══ EXERCISE DATA

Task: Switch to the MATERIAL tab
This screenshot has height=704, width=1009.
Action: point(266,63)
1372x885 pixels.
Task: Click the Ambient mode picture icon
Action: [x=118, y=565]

════

EXERCISE INSTRUCTIONS: Put the lines of the records into a JSON list of strings, one string per line, omitting blank lines.

RESPONSE:
[
  "Task: Switch to the MATERIAL tab",
  "This screenshot has height=704, width=1009.",
  "Action: point(266,63)",
  "1372x885 pixels.",
  "Task: Click the Ambient mode picture icon",
  "Action: [x=118, y=565]"
]